[Work to be completed]
Every line with "pixels" in it must be copied from the data.

[Record extracts]
● ● ● ● ●
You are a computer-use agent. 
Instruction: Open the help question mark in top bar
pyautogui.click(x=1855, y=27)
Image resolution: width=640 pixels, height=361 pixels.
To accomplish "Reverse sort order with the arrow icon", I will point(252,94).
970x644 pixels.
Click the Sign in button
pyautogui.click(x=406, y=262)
● ● ● ● ●
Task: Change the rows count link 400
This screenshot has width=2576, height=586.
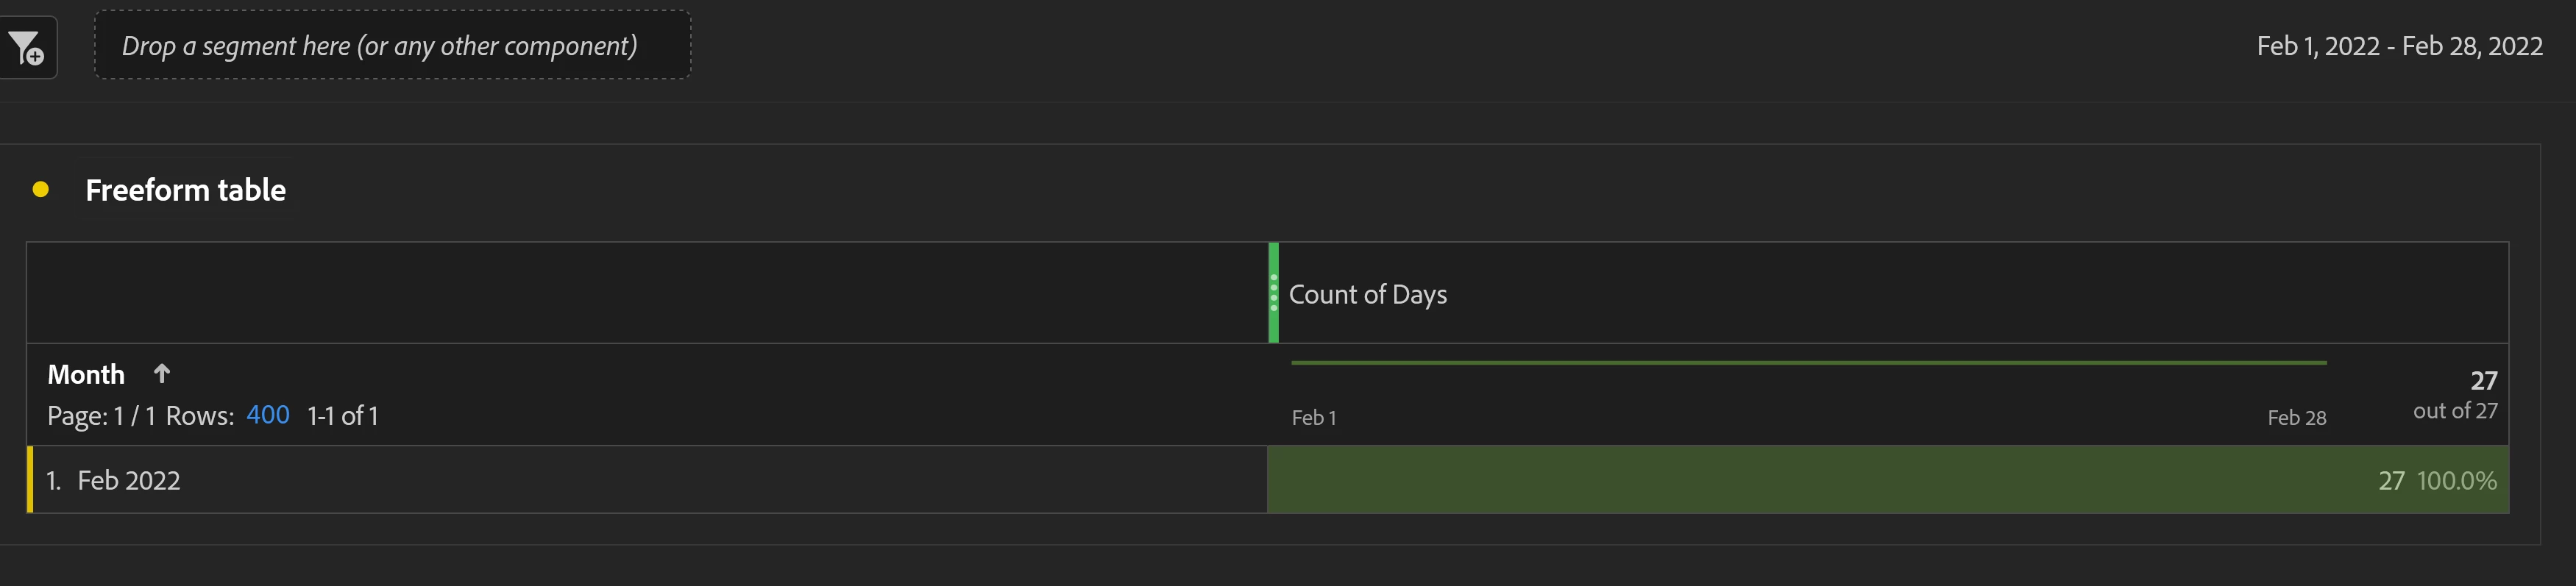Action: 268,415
● ● ● ● ●
[Exercise result]
Image resolution: width=640 pixels, height=361 pixels.
970x644 pixels.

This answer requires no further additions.